Al di là delle responsabilità oggettive, tutte da chiarire, la strage di Houla rischia di diventare il "casus belli" per l'intervento militare internazionale da tempo chiesto da Turchia, Lega araba e soprattutto da Qatar e sauditi, sostenuti dagli anglo-americani e dai francesi. Anche se la Nato ha finora negato i preparativi di azioni belliche contro Damasco negli ultimi mesi sono emerse molte indiscrezioni che indicano il contrario incluse voci di pre-allerta di alcuni reparti alleati pronti a venire rischierati in Giordania, Libano o nelle basi britanniche a Cipro. Allo stesso modo negli ambienti diplomatici da tempo si sussurra che il piano Annan è destinato a non riuscire a risolvere la crisi siriana ma può creare il contesto per un'azione internazionale che il Consiglio di Sicurezza dell'Onu sembra pronto a varare.

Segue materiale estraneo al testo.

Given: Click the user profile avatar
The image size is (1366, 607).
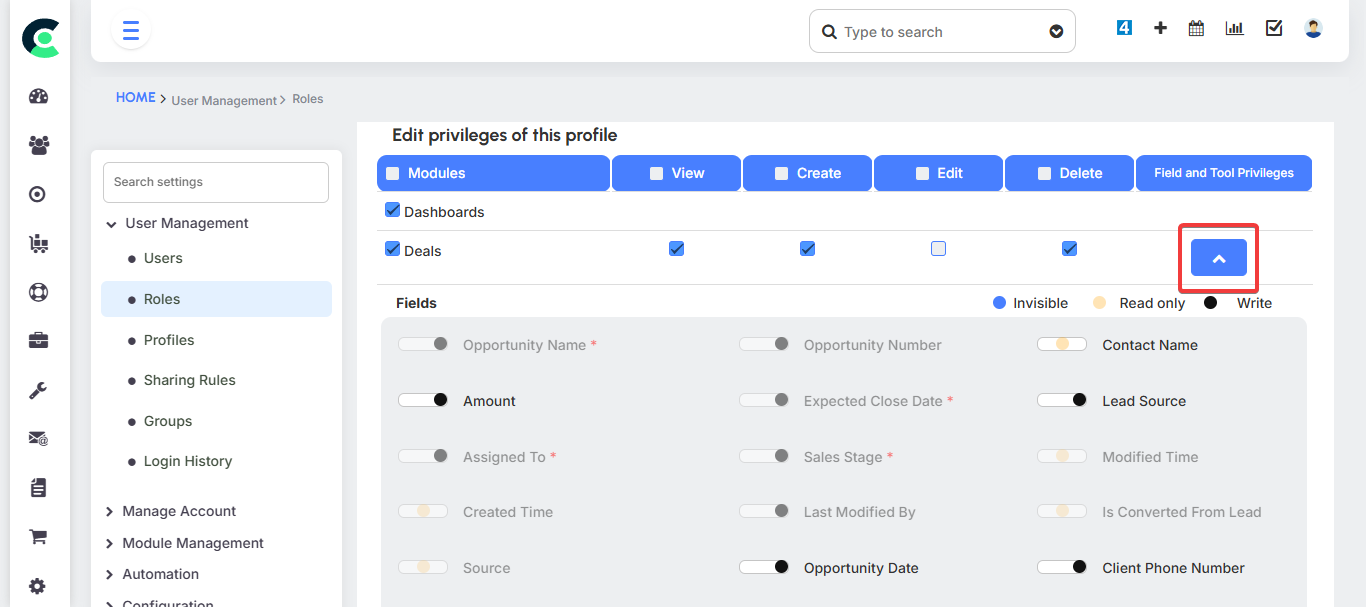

Indiscrezioni che trovano conferme anche nelle rivelazioni del Washington Post, che cita fonti degli attivisti e di funzionari statunitensi, secondo le quali nelle ultime settimane ai ribelli siriani sono arrivate molte armi moderne e potenti fornite da Qatar ed Arabia Saudita nell'ambito di un piano coordinato dagli Stati Uniti. Traffici gestiti da alcune basi alla frontiera con la Turchia (Idlib) e col Libano (Zabadani). Anche i Fratelli Musulmani siriani, come ha confermato il membro del comitato esecutivo della Fratellanza Mulham al-Drobi, si riforniscono di armi grazie ai fondi messi a disposizione da ricchi siriani o dai Paesi del Golfo. Sul regime di Assad sembrano sempre meno disposti a investire anche gli "sponsor" russi e cinesi se è vero, come racconta Haaretz, che le forniture di armi e munizioni (anche nordcoreane) che arrivano via mare a Tartus e Latakia non godono più dei crediti agevolati ventennali di un tempo ma vengono pagate in anticipo da un fondo costituito dai petrodollari di Teheran, ormai unico vero alleato di Damasco.

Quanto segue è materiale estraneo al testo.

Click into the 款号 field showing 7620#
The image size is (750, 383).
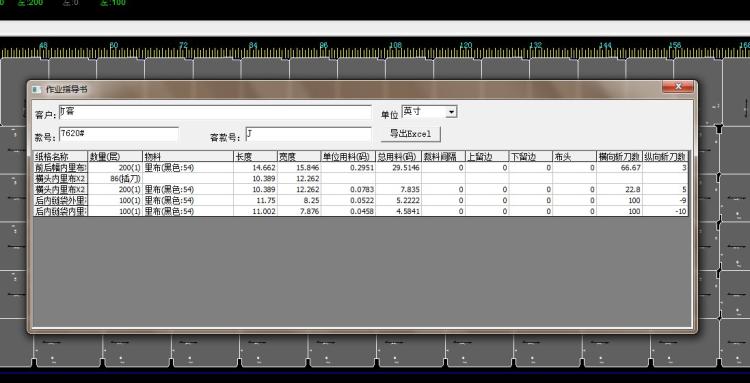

Barack Obama dichiara di puntare a una "soluzione yemenita" con l'esilio di Assad e l'avvio di una transizione politica ma nei fatti sembra puntare più a una "soluzione libica" e la strage di Houla potrebbe creare il contesto mediatico e sociale favorevole ad approvare un intervento bellico internazionale. Non sarebbe la prima volta che eccidi e massacri, veri o "costruiti" ad arte, aprono la strada all'internazionalizzazione di un conflitto interno. Nel 1995 alla strage di Srebrenica seguì l'intervento dell'Alleanza Atlantica in Bosnia, nel 1999 le fosse comuni di Racak diedero il via all'intervento della Nato in Kosovo nonostante un team medico bielorusso avesse accertato che si trattava di cadaveri raccolti da più parti ai quali era stato sparato alla nuca post mortem. L'anno scorso l'intervento alleato in Libia è stato favorito dalle notizie, rivelatesi poi infonmdatee, di fosse comuni, massacri di bambini e stupri di massa compiuti dai soldati di Gheddafi.

Il parallelo con la Libia non è azzardato non solo considerando la mole di disinformazione diffusa mediaticamente in questi mesi dai ribelli siriani ma anche analizzando le ultime dichiarazioni politiche. Il leader dei liberaldemocratici europei ed ex premier belga, Guy Verhofstadt, ha definito i massacri di civili a Homs, Hama e Houla le "Srebrenica siriane" e ha chiesto "l'intervento internazionale" mentre il Ministro degli esteri italiano, Giulio Terzi, in un'intervista alla Stampa non esclude nessuna opzione e sottolinea la necessità di proteggere i civili. La stessa motivazione che animò l'intervento della Nato in Libia non a caso battezzato Operazione "Unified Protector".